**CONJUNTO DE TAREAS**:
1: Según el texto sobre la muerte de Matías Montero, ¿en qué buque huyó su asesino al término de la guerra?
2: Imprime el fragmento del texto sobre la muerte de Matías Montero que empieza en "Dejó dicho Ángela" y termina en "administrarle la extremaunción.".

Su asesino, natural de Cosuenda, Zaragoza, nacido en 1898, escultor, presidente del Sindicato de Obreros Municipales de Madrid, fue condenado en el proceso que se le siguió. Pronto saldría de la cárcel, para actuar en la guerra civil en la Aviación Roja, en la escuadrilla Malraux y como Comisario Político. Al término de la guerra, huyó en el buque Ipanema y se estableció en Veracruz, México, donde moriría en 1966.
En “La rebelión de los estudiantes”, David Jato describe así lo ocurrido: “F.E.” se vendía por grupos, con objeto de protegerlo contra los ataques de los milicianos socialistas y comunistas. Cuando terminó la venta del número 6, en el que se relataban, precisamente, los sucesos de San Carlos -el asalto a la F.U.E. de Medicina, comentado por José Antonio el 2 de febrero, en el que se declaró que Falange podía hacer con sus muertos símbolo de enseñanza o escuela de sacrificio pero no convertirlos en efectos políticos desdeñables-, Matías Montero fue seguido por un pistolero, quien en la calle de Mendizábal le disparó tres tiros por la espalda y , ya caído, otro más a bocajarro”.
Dejó dicho Ángela Montero que unos minutos antes de su muerte, al despedirse de un amigo y vecino que le acompañaba, Matías, siempre corto de pesetas, le había pedido un cigarrillo. Y que el amigo, al ofrecerle su pitillera, le había respondido en broma estas palabras de las que nunca se consolaría: “-Toma, ¡y a ver si es el último que me pides!”. Al oír las detonaciones del pistolero, una joven que pasaba por la acera se desmayó, por lo que algunos transeúntes supusieron que se trataba de un crimen pasional. Un antiguo compañero suyo de colegio, que vivía en la calle de Mendizábal, oyó los disparos y reconoció la voz de Matías. Salió a escape para avisar a su antiguo profesor en los Sagrados Corazones, sacerdote, quien pudo llegar a la Casa de Socorro, a la que el moribundo había sido trasladado, y administrarle la extremaunción.
Enterado José Antonio, al volver de una cacería, de la muerte de su joven camarada, se juró a sí mismo acabar con los actos frívolos en su vida. Y en el momento de dar sepultura a su cadáver en la sacramental de Santa María, pronunció su Presente:
“Aquí tenemos, ya en tierra, a uno de nuestros mejores camaradas. Nos da la lección magnífica de su silencio. Otros, cómodamente, nos aconsejarán desde sus casas ser más animosos, más combativos, más duros en las represalias. Es muy fácil aconsejar. Pero Matías Montero no aconsejo ni habló: se limitó a salir a la calle a cumplir con su deber, aun sabiendo que probablemente en la calle le aguardaba la muerte. Lo sabía porque se lo tenían anunciado. Poco antes de morir dijo: “Sé que estoy amenazado de muerte, pero no me importa si es para bien de España y de la causa”. No pasó mucho tiempo sin que una bala le diera cabalmente en el corazón, donde se acrisolaba su amor a España y su amor a la Falange.

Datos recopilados
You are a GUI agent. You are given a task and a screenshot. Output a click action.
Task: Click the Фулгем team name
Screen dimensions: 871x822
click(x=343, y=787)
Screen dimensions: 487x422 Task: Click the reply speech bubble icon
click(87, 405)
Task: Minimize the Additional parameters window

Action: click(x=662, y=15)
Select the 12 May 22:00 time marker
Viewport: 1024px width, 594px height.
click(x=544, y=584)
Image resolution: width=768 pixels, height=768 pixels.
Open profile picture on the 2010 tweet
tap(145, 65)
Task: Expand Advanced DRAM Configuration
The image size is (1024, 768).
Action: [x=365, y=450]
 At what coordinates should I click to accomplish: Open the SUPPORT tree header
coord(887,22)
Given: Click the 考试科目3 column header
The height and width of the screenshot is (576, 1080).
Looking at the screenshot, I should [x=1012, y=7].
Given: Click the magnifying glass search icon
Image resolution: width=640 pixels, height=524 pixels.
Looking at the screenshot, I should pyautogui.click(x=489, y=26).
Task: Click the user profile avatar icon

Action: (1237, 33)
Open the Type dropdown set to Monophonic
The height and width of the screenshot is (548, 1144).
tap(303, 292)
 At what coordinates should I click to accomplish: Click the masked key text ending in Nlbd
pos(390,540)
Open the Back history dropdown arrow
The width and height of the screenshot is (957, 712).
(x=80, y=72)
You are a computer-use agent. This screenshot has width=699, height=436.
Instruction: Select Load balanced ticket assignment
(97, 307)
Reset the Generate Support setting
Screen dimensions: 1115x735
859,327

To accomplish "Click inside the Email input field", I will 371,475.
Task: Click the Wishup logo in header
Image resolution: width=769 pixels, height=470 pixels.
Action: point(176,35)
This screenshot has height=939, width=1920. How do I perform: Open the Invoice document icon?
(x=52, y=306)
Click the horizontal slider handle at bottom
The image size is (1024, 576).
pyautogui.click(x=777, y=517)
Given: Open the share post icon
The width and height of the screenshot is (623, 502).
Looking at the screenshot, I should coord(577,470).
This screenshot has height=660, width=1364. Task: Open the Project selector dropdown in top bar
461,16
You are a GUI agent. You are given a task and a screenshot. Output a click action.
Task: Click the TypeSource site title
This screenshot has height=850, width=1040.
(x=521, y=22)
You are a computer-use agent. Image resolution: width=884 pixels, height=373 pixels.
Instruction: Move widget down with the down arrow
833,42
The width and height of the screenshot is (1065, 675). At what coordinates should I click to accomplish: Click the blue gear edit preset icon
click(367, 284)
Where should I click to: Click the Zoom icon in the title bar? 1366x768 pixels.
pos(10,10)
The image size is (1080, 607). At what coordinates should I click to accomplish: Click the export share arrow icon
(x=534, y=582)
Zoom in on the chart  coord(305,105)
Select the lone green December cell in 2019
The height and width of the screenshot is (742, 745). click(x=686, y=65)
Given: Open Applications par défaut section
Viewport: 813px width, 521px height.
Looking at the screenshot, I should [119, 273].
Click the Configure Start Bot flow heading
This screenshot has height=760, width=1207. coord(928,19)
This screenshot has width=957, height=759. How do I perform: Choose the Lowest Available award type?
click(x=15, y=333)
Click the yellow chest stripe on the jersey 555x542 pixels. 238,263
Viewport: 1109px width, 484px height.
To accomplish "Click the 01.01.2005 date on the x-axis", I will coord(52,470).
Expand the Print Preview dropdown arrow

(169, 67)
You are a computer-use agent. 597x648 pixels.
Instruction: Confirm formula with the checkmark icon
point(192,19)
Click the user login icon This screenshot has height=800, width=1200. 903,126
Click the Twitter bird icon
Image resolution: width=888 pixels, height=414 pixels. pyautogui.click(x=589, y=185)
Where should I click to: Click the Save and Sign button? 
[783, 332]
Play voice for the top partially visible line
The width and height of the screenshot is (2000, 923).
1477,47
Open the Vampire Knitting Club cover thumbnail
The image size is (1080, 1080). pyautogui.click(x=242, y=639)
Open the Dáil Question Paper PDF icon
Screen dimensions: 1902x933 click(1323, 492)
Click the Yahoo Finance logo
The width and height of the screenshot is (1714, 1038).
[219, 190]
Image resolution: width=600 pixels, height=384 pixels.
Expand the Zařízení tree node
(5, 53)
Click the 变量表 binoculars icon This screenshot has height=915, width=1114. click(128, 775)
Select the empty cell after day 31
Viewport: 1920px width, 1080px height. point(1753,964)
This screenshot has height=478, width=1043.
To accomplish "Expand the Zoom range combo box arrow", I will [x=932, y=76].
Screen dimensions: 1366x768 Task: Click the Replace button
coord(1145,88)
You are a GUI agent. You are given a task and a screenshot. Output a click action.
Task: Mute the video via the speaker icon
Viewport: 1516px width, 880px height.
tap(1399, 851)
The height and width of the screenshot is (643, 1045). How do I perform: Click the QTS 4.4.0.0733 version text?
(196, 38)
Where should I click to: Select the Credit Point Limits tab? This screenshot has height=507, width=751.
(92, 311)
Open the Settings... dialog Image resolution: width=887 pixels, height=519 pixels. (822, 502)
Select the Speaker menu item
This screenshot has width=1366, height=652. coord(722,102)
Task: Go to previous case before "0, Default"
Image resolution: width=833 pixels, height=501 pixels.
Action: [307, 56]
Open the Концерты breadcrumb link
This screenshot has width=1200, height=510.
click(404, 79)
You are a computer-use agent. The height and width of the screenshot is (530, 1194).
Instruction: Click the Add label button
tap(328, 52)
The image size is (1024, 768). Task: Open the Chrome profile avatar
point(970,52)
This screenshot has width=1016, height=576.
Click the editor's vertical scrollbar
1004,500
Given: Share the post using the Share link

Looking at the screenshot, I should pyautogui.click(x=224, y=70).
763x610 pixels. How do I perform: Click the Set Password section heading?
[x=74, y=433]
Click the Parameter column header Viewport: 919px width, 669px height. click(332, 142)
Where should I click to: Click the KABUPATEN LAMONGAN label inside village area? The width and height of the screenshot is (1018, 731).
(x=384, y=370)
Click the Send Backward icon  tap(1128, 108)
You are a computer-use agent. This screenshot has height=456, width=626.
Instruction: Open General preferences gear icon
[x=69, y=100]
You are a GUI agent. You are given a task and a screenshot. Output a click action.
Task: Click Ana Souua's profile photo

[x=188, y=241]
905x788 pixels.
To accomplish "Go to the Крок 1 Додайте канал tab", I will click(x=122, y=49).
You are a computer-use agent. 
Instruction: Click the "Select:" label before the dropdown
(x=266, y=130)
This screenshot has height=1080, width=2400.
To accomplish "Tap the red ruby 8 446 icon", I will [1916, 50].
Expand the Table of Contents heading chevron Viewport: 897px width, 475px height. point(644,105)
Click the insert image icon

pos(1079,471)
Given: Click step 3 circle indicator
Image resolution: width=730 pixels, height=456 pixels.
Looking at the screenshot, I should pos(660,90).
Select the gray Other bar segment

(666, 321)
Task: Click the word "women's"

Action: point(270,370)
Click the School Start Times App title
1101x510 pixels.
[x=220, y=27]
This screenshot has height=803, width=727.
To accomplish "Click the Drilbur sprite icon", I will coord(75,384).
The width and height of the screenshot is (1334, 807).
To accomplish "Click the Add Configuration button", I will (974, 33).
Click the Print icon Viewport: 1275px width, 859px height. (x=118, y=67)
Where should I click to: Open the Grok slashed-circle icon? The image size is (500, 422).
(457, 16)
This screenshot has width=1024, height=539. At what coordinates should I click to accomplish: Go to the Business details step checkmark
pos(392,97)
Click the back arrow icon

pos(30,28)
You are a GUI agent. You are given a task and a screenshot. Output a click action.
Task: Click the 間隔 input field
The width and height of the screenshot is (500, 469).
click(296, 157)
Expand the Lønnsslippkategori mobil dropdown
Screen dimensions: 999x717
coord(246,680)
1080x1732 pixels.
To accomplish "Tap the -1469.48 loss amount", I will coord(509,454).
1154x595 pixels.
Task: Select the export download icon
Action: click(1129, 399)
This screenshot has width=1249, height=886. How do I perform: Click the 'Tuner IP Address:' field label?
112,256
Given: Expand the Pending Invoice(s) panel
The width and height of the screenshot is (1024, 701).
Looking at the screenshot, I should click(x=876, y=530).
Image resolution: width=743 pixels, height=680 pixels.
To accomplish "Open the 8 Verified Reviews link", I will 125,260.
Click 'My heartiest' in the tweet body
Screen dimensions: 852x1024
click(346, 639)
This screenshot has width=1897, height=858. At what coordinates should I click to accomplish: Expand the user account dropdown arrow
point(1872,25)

**RESULTADOS DEL EJERCICIO**:
1: En el buque Ipanema.

2:
Dejó dicho Ángela Montero que unos minutos antes de su muerte, al despedirse de un amigo y vecino que le acompañaba, Matías, siempre corto de pesetas, le había pedido un cigarrillo. Y que el amigo, al ofrecerle su pitillera, le había respondido en broma estas palabras de las que nunca se consolaría: “-Toma, ¡y a ver si es el último que me pides!”. Al oír las detonaciones del pistolero, una joven que pasaba por la acera se desmayó, por lo que algunos transeúntes supusieron que se trataba de un crimen pasional. Un antiguo compañero suyo de colegio, que vivía en la calle de Mendizábal, oyó los disparos y reconoció la voz de Matías. Salió a escape para avisar a su antiguo profesor en los Sagrados Corazones, sacerdote, quien pudo llegar a la Casa de Socorro, a la que el moribundo había sido trasladado, y administrarle la extremaunción.